Scotland’s oil and gas industry kept stiff upper lip after UK Chancellor Phillip Hammond’s first Autumn Statement failed to deliver further support for the North Sea.
The sector now faces record low exploration, sluggish investment and tens of thousands of job cuts.
And last night the SNP’s energy spokesman Callum McCaig branded the few comments made by the chancellor as a “complete failure” to “support production” in the North Sea”.
Lindsay Gardiner, regional chair for PwC in Scotland also said that “some will have hoped for more to boost the recovery of the area and the energy sector”.
But the Autumn Statement report set out the chancellor’s wish to “recommit” to its Driving Investment review which was published in 2014.
The Treasury also confirmed that oil and gas revenues are forecast at minus £0.5billion for 2016/17 but would rise by £2.5billion in 2020-21 – and would be positive from 2017-18 onwards.
Deirdre Michie, chief executive of trade body Oil & Gas UK (OGUK), said the statement would send a “strong signal to investors that the government recognises the UK oil and gas tax regime needs to be predictable and internationally competitive”.
She added: “Today’s Treasury forecasts show our industry will be contributing £10billion more in production taxes over the next five years than was previously expected.
“While this can be attributed in part to changes in commodity prices and exchange rates it also reflects the significant work of industry to make our operations more efficient and to increase production.”
Colette Cohen, chief executive of the Oil & Gas Technology Centre (OGCT) – a key body involved in developing North Sea technology, welcomed Mr Hammond’s pledges to support research and development.
She said: “The Oil & Gas Technology Centre welcomes the Chancellor’s commitment to invest an additional £2billion a year in research and development by 2020-21 – £800million in Scotland.
“Sustained investment in technology and innovation will help UK companies and academic institutions compete globally and deliver economic growth.

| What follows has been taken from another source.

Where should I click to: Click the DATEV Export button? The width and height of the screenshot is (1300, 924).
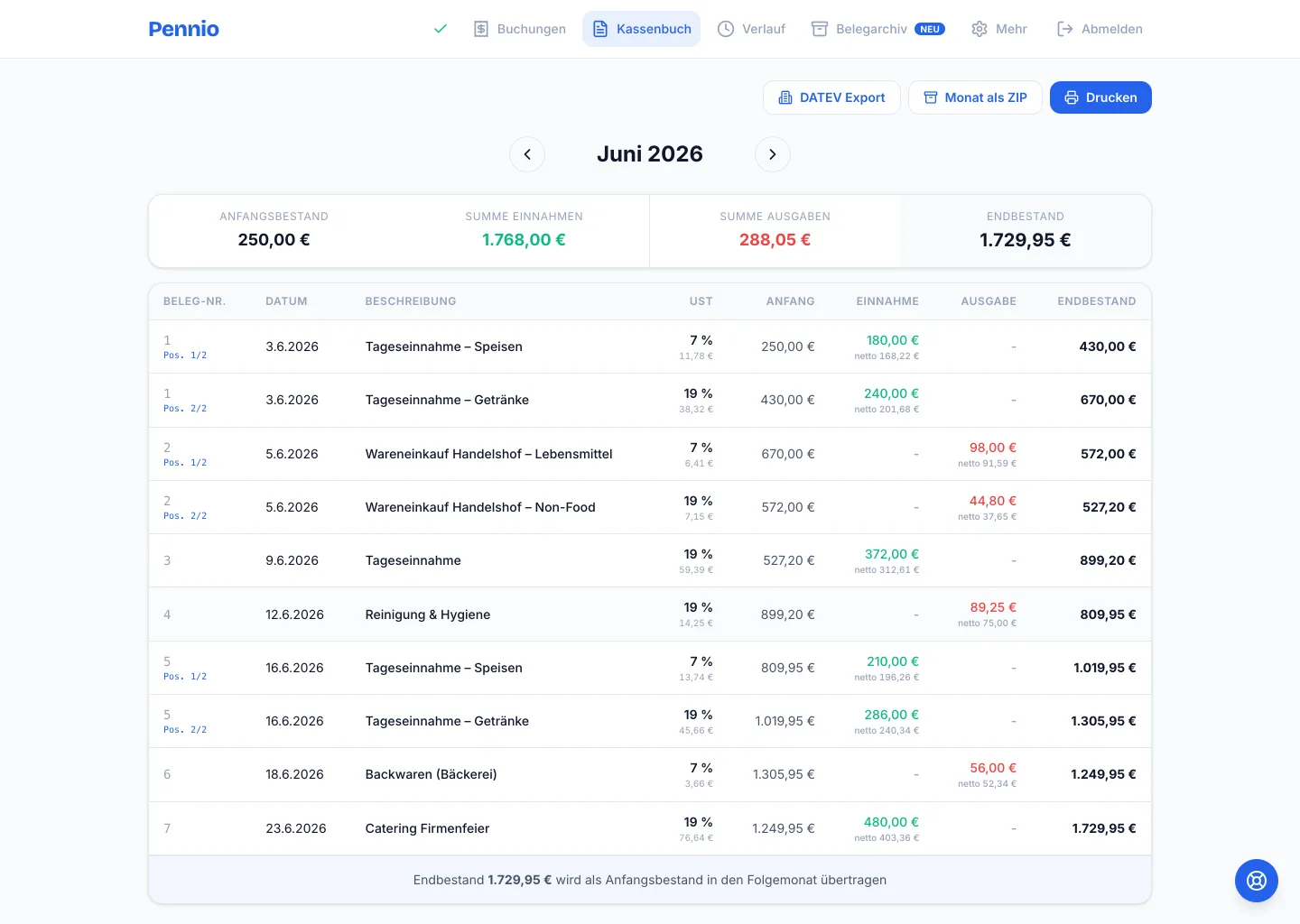click(831, 97)
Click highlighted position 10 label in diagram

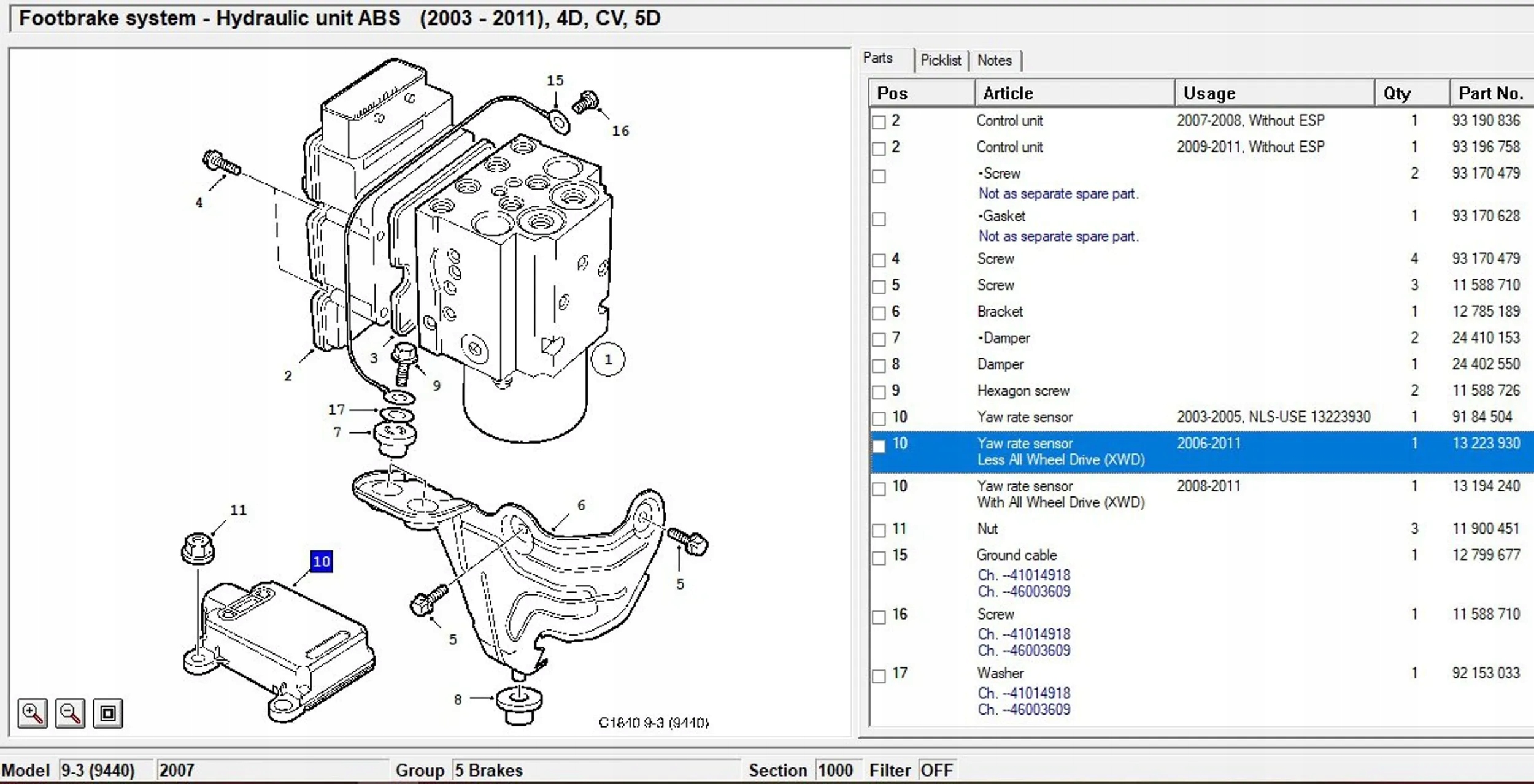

“With £180million of funding from the UK and Scottish Governments, and local universities, we aim to become the go to technology centre for the oil and gas industry in the UK and internationally.”
Both OGUK and petro-economist Professor Alex Kemp are holding out hopes that tax breaks on decommissioning will be on the agenda in the spring budget next year.
The Aberdeen University professor said: “Certainly, industry would have liked more tax relief and I thought that might promote the MER (maximising economic recovery) strategy.
“I also thought there was a case for helping facilitate late-life asset transactions.
“That has been under discussion. It did not happen today, but I’m guessing it is still under review and may come up in next year’s Budget.”
Scott Lehmann, vice president of marketing at Aberdeen-based software firm, Petrotechnics, welcomed the Chancellor reinforcing commitments made to the North Sea in the March Budget.
But he added: “While this is good it’s not enough.”
Aberdeen South MP Callum McCaig said the Autumn Statement proved the UK government is happy to use the North Sea as a “cash cow” with “precious little in return”.
He said: “There has been no new support for the oil and gas sector in this Autumn Statement. The Tories have been using the North Sea – and the north-east of Scotland’s economy – as a cash cow for decades and we are getting precious little in return.
“Billions of pounds have flowed out of the north-east over the years, and today’s statement proves the Tories aren’t serious about giving anything back.
“Philip Hammond has failed to move on loan guarantees, failed to encourage exploration and a failed to deal with decommissioning; risking the future of the industry and the many jobs it provides.”